* _Source extract_:

The reviewers have discussed their reviews with one another, and the Reviewing Editor has drafted this to help you prepare a revised submission.

Essential Revisions:

1) This is an excellent manuscript. The authors establish a broadly usable dataset, and designed and conducted a strict and sound evaluation study. The paper is well written, easy to follow and overall well balanced in how it discusses technical details and the wider impact of this study. However, the work focuses on pixel classification on 2D images. This is not clear in the beginning and only discussed fairly late in the manuscript where 3D approaches are generally dismissed for no other reason than that they are not applicable to 2D images and more expensive. This dismissal is invalid and unnecessary. The authors should mention their focus on 2D images earlier in the manuscript, explain why this approach is taken, and what would have to be changed to include 3D data.

Reviewer #1 (Recommendations for the authors):

1) The authors should clarify that none of the benchmark data have been included in the CEM500K training set.

2) The authors should include a supplementary table for the cross-validation scores they obtained to validate their trained CEM500K-moco model.

3) Given the relatively small size of the CEM500K dataset, how much of a concern is overfitting?

4) Can the authors comment on the resolution of features that are likely relevant in their CEM500K-moco model? What are the prospects of using MoCoV2 to recognize higher-resolution features in cryo-EM images?

* _Directive 1_:
Repeat the stretch of the reviewer comments from "3) Given the" through "in cryo-EM images?" word for word.
The reviewer comments have no connection to the records.

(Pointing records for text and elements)
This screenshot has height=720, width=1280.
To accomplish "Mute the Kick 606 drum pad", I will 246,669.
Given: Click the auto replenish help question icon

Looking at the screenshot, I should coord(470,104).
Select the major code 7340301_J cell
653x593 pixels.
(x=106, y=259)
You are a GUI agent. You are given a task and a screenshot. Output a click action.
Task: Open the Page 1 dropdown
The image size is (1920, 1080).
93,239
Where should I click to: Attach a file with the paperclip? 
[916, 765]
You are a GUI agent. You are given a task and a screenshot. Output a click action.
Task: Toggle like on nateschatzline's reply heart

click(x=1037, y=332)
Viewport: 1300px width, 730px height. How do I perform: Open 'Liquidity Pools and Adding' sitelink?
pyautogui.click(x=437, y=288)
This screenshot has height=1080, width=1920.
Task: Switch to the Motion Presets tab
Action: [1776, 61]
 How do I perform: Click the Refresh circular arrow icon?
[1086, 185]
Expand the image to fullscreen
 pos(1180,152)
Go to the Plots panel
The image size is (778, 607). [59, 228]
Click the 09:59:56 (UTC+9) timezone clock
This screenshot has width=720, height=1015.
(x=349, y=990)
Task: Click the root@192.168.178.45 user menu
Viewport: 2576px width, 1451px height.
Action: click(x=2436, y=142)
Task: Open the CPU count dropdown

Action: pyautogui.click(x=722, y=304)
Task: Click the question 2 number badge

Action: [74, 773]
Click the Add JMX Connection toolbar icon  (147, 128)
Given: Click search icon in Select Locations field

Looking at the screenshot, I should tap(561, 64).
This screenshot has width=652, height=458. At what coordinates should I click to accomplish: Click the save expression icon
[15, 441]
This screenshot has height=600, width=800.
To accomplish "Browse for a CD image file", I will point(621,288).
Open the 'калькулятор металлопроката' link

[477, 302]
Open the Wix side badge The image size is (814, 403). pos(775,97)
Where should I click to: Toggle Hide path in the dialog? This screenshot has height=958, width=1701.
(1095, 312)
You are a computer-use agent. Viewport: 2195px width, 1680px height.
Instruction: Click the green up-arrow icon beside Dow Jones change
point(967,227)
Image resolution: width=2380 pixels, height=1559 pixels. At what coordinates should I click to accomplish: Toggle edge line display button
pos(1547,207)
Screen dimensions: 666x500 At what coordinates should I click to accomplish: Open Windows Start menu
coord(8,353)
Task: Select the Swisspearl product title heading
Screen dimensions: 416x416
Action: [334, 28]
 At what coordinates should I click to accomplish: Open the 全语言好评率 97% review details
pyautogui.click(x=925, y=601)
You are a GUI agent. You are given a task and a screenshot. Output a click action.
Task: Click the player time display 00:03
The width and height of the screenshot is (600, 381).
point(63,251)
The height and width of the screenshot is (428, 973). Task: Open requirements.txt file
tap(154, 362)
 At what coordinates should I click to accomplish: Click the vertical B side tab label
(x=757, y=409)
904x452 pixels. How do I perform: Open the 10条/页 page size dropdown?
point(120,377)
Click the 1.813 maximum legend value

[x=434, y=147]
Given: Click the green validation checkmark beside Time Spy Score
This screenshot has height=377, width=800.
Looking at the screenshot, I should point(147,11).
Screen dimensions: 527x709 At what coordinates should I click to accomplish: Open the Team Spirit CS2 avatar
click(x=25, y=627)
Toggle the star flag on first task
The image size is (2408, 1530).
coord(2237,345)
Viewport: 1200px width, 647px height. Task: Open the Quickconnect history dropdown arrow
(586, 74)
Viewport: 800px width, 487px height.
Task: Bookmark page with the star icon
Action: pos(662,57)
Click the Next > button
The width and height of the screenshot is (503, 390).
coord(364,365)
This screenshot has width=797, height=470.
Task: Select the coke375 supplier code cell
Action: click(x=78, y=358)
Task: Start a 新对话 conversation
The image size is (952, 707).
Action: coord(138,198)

* _Directive 2_:
Reproduce the stretch of the records from the line containing "Task: Select the Swisspearl" through the line containing "point(63,251)", keeping every line exactly as it appears.

* _Finished answer 1_:
3) Given the relatively small size of the CEM500K dataset, how much of a concern is overfitting?

4) Can the authors comment on the resolution of features that are likely relevant in their CEM500K-moco model? What are the prospects of using MoCoV2 to recognize higher-resolution features in cryo-EM images?

* _Finished answer 2_:
Task: Select the Swisspearl product title heading
Screen dimensions: 416x416
Action: [334, 28]
 At what coordinates should I click to accomplish: Open the 全语言好评率 97% review details
pyautogui.click(x=925, y=601)
You are a GUI agent. You are given a task and a screenshot. Output a click action.
Task: Click the player time display 00:03
The width and height of the screenshot is (600, 381).
point(63,251)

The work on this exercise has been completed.